The 2012 Summer Olympics are beginning in London, England. The Olympic Committee won’t remember the 11 Israeli athletes who were murdered in Munich forty years ago. But I will, and I hope you will, too.
As a quiet, little New York City Jewish girl visiting my father in Miami glued to a far off world on the television, I wanted to be just like Soviet gymnast Olga Korbut, all smiles, gliding across a balance beam. Olga Korbut vaulted to Olympic fame in Munich, Germany in 1972. And I jumped to childhood glory somewhere near Dadeland, in Florida. She paused with her hands and arms just gracefully so. And I did that, too, with my limbs in all sorts of directions, like a traffic signal gone wild. When Olga finished her floor exercises she grinned a grin better than I could ever have while eating a box of yodels. And then to be like my little girl hero, I ran through the grass and stood still when the music stopped.

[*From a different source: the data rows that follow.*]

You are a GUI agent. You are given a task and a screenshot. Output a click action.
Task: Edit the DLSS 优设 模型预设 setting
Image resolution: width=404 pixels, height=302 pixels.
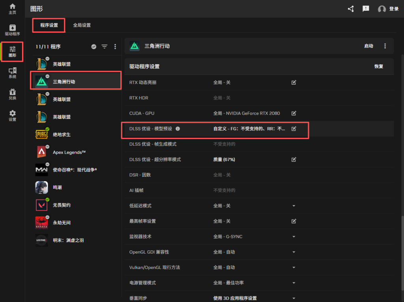click(294, 129)
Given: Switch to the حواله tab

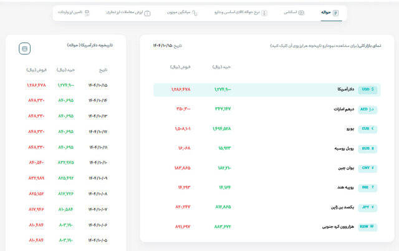Looking at the screenshot, I should pos(329,12).
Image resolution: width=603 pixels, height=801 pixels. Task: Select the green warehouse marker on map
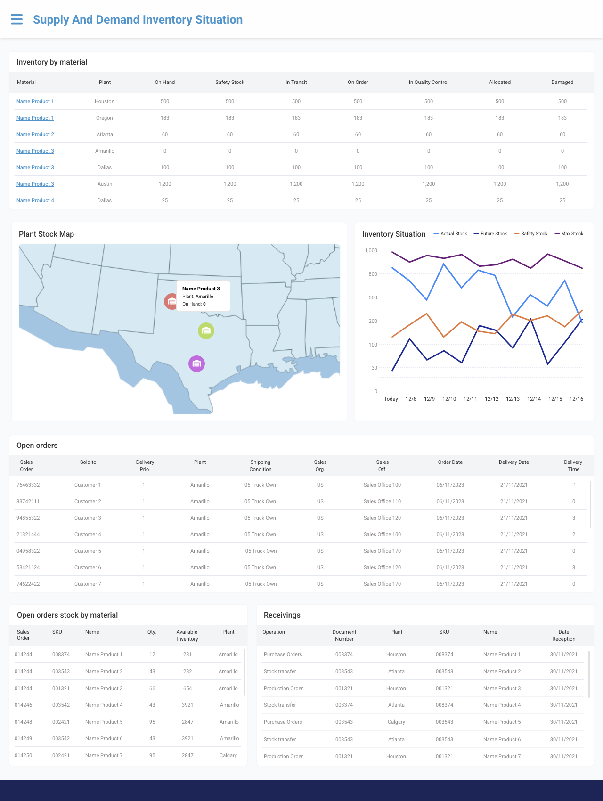(x=206, y=331)
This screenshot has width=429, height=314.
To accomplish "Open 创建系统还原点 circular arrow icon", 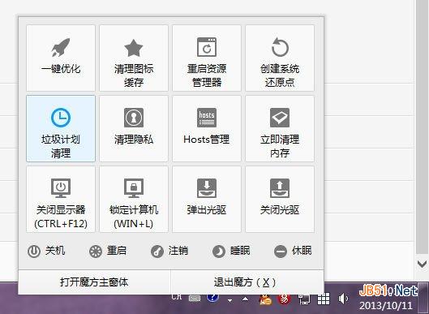I will click(280, 47).
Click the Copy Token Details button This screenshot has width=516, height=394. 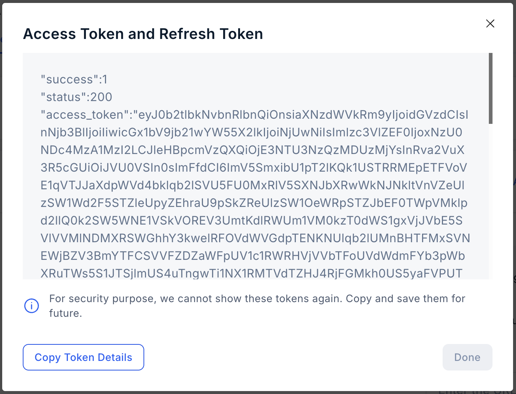[83, 357]
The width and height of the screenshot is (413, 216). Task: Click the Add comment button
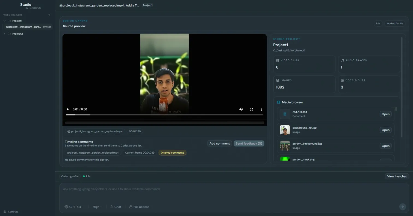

I was getting ready to watch Olga back flip the uneven parallel bars. I was planning my Cinderella fairy tale wedding to Mark Spitz, an American Jew who won seven gold medals and wore a hot moustache. And then I turned on the television, and saw masked men with guns on someone’s terrace. The man reporting the news told me this was coming from Germany, from the Olympic Village. These men, may they be further away then they came from that year, had taken over the Israeli team’s rooms. This was happening to them because they were Jewish, the first time I, born decades after the Holocaust, had ever seen such a thing happen to a group of people because they were Jewish. Sitting alone in a bedroom, I was scared.
Thirty years after the Holocaust, I lived in a little part of New York City that was settled by Germans and Jews. We lived and mixed just fine. My mother shopped at the local deli, Lutzen’s, for the best roast beef and German potato salad. But when my family spent summers on the Connecticut side of the Long Island Sound, my mother with blue eyes and blonde hair always warned me to never tell people who I was, wwho I am. A Jew. My mother had grown up during the Holocaust, here in the USA. She was an opera singer who was told in order to succeed she would need to get a nose job to “fix things.“ And my mother was always worried what people would say about who we were.
I couldn’t understand my mothers concerns. Then Munich happened. And that was my first experience, as a little girl growing up real fast, that things were indeed different. I was worried that the men who killed these innocent participants in the Olympics for being Jewish, Israeli Jews, would come for me, alone in an American bedroom. I was reminded through a massacre in Germany, those 40 years ago this summer during the Olympics, of who I am. A Jewish girl who likes to eat chocolate, still can’t do a cartwheel, who will always flip over a poster of hot American Jewish man who wore only his swimmies, a hot moustache and seven gold medals.